■ **Data provided**
== Segment start ==

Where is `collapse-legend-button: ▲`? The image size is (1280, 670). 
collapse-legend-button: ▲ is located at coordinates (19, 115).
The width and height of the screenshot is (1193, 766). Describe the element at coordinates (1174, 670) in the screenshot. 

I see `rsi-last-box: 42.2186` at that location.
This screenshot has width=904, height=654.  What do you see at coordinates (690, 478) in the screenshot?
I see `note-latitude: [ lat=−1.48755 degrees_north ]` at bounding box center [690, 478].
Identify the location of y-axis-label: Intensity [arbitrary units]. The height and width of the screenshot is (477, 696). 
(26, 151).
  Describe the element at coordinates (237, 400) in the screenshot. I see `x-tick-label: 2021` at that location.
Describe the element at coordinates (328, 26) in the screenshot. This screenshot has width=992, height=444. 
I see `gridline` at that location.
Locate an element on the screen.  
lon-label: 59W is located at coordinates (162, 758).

== Segment end ==

Reproduce the records word for word, starting with the line that contains "Describe the element at coordinates (328, 26)" and continuing through the end of the records.

Describe the element at coordinates (328, 26) in the screenshot. This screenshot has width=992, height=444. 
I see `gridline` at that location.
Locate an element on the screen.  
lon-label: 59W is located at coordinates (162, 758).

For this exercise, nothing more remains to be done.